ROCHESTER, Minn. (BP)–More than 570 disaster relief volunteers from the Minnesota-Wisconsin Baptist Convention and eight other states are working long hours to aid victims affected by recent flooding in southeast Minnesota.
And in response to Aug. 21 flooding in Ohio, up to 80 disaster relief teams from across the Southern Baptist Convention are on stand-by and may arrive in the Buckeye State as early as Thursday, Aug. 30.
The Minnesota disaster relief activities are based in Winona, a town of some 27,000 located along the Mississippi River on the Minnesota-Wisconsin state line, about two hours southeast of Minneapolis-St. Paul. Officials estimate that as many as 2,000 homes in and around Winona have been impacted by the flooding.

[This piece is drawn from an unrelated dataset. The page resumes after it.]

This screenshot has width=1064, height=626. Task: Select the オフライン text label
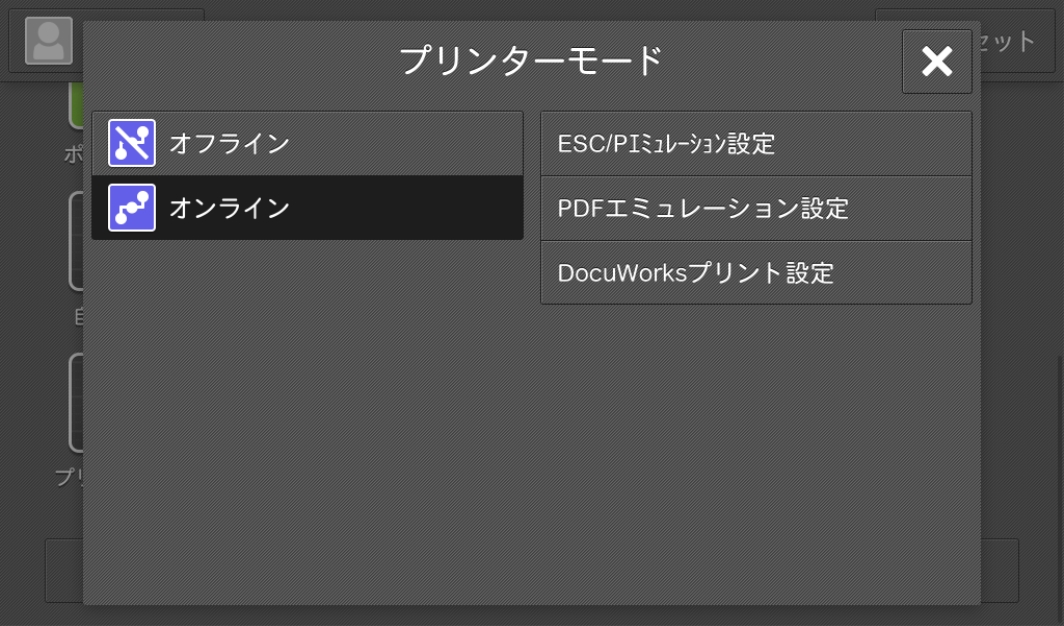(229, 144)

“Southern Baptists everywhere need to pray for these people in Minnesota and Wisconsin,” said Dave Wedekind, who along with wife, Jeanne, serve as co-directors for disaster relief for the Minnesota-Wisconsin Baptist Convention.
Calling the floods the “worst in Minnesota since 1997,” Wedekind said recovery from the flooding will be a long-term process.
“Most of the people don’t have flood insurance because their homes were not located in a flood plain,” he said.
Although Winona -– located due east of Rochester, Minn. –- is situated on the Mississippi River, the river was not a factor in the flooding, Wedekind said.
Instead, initial flooding 10 days ago resulted from 17 inches of torrential rain which fell in only five hours in southeast Minnesota’s hill country, Wedekind said. The rain caused a dike to collapse and a series of mudslides.
Southern Baptist disaster relief units were activated the day after the rains hit and by Monday, Aug. 20, volunteers began showing up for duty.
In cooperation with the American Red Cross, the SBC disaster relief feeding units prepared and served 30,440 meals at Winona’s Cornerstone Community Church from Aug. 20-27, Wedekind said.
Ten mud-out crews from Illinois, Kentucky and Tennessee have completed four mud-out jobs with many more to come. A childcare unit was mobilized out of Illinois, as well as chaplain units from South Carolina, Tennessee, Indiana, Illinois, Minnesota and Wisconsin. Other volunteers represent state Baptist conventions in Florida, Alabama and Missouri.
“We’ve also recorded 528 presentations of the Gospel since we started early last week,” Wedekind said.
Meanwhile in Ohio, Duane Floro, ministry evangelism strategist for the State Convention of Baptists in Ohio, said disaster relief incident command centers have been established in Mansfield and Findlay by NAMB and the Baptist State Convention of North Carolina, respectively.
Floro said the flooding impacted the Findlay area -– between Toledo and Dayton -– and across the state to Mansfield, between Columbus and Cleveland.
The Ohio state convention is handling childcare and feeding units in Findlay, a town of about 20,000, while the North Carolina volunteers are handling assessment and clean-up operations.
“We’re actually still doing assessment,” Floro said. “We haven’t been able to get into some of the little towns yet.”
Floro said his team –- which is working closely with the Buckeye Central/Erie Association and with Lincoln Heights Baptist Church in Mansfield — is projecting at least two weeks of disaster relief activity.
With more than 70,000 trained disaster relief volunteers, Southern Baptists represent the largest volunteer force trained specifically for disaster relief response. State Baptist conventions and local churches provide disaster relief volunteers and equipment while the North American Mission Board works with state and local officials, as well as private and government entities, to coordinate disaster response services.